I guess that it happens to us all. We grow up. We move away and start our own lives. Gone are the days when you literally lived in each others pockets. The times that you couldn’t make any kind of decision without a group consultation, no matter how much this annoyed people around you. The age when all that mattered was who was your best friend that week....
For girls this starts at school. You find a best friend and assume that it will stay that way for ever. There will be no change.
You agree with one another that you will never fall out. You can see no reason to. You agree with everything the other one says. You think as one. You are essentially one view point in two bodies.
Then you fall out. Probably something minor. Something which is so trivial that you won’t even remember what it is years later. Unless of course you have reason to hold an epic grudge. And seriously if you are that bitter after a lengthy passage of time then you really should get counselling...or start a blog...
I think a lot of the problem is that you just simply grow apart. You don’t mean to, you just do. You meet other people.
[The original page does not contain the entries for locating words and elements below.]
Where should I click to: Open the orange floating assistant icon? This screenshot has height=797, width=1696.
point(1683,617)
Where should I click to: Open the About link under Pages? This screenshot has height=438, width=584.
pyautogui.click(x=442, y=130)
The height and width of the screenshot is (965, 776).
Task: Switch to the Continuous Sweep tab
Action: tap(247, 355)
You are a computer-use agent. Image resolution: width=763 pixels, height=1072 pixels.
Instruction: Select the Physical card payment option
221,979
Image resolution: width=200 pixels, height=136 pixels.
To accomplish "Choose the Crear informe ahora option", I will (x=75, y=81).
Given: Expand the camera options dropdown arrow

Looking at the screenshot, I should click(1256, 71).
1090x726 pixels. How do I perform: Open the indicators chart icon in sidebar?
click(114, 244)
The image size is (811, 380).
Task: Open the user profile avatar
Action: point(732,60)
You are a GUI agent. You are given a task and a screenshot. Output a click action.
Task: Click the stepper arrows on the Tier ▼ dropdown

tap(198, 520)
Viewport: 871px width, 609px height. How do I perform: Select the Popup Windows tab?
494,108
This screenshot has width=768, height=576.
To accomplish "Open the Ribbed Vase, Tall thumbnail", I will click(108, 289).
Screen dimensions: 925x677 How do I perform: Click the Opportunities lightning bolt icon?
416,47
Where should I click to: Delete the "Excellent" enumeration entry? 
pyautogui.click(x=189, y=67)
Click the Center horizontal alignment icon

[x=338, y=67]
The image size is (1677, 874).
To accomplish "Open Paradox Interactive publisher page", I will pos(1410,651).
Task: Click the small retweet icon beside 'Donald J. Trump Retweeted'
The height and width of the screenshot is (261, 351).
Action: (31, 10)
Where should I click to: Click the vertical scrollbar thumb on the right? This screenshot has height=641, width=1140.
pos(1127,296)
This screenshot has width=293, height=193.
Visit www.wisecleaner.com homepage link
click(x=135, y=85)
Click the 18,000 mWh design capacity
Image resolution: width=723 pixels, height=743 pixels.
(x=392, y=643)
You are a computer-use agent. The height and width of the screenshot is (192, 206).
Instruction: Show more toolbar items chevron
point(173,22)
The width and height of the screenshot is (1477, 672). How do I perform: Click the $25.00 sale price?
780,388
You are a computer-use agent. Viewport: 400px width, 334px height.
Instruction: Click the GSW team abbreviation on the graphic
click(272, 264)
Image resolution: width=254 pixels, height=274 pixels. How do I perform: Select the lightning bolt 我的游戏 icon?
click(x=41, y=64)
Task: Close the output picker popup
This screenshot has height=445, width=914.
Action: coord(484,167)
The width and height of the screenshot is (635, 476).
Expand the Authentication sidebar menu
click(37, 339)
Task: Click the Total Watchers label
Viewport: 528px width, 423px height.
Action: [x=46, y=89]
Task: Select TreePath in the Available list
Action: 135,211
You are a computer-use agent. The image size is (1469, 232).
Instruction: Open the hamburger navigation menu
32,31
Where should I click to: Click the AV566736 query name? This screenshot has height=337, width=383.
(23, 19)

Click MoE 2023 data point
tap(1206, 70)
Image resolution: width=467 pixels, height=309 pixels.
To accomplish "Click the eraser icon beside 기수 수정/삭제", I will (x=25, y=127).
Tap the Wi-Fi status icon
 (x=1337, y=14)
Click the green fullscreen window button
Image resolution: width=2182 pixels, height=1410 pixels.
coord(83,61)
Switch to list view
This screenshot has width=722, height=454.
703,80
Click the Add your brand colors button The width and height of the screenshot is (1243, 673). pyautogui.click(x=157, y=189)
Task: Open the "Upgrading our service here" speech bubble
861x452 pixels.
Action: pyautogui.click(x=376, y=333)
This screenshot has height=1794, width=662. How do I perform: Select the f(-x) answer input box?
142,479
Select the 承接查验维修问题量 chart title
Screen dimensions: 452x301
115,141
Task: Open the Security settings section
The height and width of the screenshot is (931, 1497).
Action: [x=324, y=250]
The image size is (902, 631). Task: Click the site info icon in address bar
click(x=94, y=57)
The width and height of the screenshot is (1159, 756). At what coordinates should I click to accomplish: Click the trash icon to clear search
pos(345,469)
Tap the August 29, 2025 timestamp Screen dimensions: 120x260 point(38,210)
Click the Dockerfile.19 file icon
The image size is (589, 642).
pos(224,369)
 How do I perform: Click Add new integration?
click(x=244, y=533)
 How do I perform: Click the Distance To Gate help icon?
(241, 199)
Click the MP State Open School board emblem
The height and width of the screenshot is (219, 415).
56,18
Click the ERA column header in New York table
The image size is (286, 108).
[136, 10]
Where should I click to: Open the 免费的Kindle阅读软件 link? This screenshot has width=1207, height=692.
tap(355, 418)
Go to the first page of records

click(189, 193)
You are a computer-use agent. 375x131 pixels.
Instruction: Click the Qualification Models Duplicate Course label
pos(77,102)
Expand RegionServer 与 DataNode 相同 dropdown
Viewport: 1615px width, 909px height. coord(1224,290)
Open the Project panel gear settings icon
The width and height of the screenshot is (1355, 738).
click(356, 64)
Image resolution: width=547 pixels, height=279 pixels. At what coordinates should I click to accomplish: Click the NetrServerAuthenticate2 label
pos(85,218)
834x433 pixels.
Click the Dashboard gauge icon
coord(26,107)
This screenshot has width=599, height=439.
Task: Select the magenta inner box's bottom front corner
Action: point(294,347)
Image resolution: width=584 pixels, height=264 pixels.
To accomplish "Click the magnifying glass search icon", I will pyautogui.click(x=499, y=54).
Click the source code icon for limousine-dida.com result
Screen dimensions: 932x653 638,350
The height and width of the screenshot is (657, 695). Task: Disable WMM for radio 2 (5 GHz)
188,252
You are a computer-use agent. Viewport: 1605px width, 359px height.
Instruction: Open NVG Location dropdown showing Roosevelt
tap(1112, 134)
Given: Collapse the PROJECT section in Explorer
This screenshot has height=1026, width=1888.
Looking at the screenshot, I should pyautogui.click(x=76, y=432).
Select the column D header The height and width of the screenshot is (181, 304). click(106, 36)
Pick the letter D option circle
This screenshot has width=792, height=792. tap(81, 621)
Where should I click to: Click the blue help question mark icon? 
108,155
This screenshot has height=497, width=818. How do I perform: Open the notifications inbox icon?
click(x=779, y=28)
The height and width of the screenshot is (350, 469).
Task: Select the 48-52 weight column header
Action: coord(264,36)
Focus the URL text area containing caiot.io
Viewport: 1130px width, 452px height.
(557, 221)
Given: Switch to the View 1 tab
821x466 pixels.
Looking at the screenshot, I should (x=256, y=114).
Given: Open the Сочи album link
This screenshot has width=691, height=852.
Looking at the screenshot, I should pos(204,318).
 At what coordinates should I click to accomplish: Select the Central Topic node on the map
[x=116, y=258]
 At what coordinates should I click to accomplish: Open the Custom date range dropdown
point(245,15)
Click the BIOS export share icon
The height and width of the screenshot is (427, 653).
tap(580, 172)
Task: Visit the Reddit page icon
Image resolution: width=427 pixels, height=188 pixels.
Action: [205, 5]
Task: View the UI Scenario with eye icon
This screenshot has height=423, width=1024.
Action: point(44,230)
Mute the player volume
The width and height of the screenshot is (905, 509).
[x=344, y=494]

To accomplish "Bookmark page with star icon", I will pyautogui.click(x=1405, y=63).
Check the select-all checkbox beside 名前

Maybe get a boyfriend. You start a new hobby. Then all of a sudden you haven’t spoken to your bezzie in a while...longer than you can remember.
Undoubtedly you try to correct the situation. You call them up. You have a general chit chat. But something has been lost. Its just not the same. They don’t have as much in common with you as your new friends do.
Of course some things are certain to bring a premature end to a friendship without the need for the drifting apart phase. There are certain ‘rules’ which must be adhered to.
A big no no is making moves on a friends boyfriend/love interest/crush. This will not go down well. They will not want to stay being your friend.
Jealousy over new friendships is another casulaty claiming pifall. Sometimes you cannot make all the groups of yuor life bond like one big happy family.
There is also the problem of living with your friends. This happens in my experience mainly at uni.
Its true that you never really know people until you live with them. Then all their bad habbits seem to come to the forefront with the pure intention of annoying the hell out of you. Its just one of those things.
Before you know it your hiding their food and playing music at top volume the night before they have an important exam... you know the kind of thing...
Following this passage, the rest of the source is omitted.